-- What you will do --
Print back every record below, exactly as it stands.
══════
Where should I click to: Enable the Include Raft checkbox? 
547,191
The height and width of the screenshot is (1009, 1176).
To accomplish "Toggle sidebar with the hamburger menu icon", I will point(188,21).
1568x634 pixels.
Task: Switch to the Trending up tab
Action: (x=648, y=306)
══════
-- Response area --
Where should I click to: Enable the Include Raft checkbox? 
547,191
The height and width of the screenshot is (1009, 1176).
To accomplish "Toggle sidebar with the hamburger menu icon", I will point(188,21).
1568x634 pixels.
Task: Switch to the Trending up tab
Action: (x=648, y=306)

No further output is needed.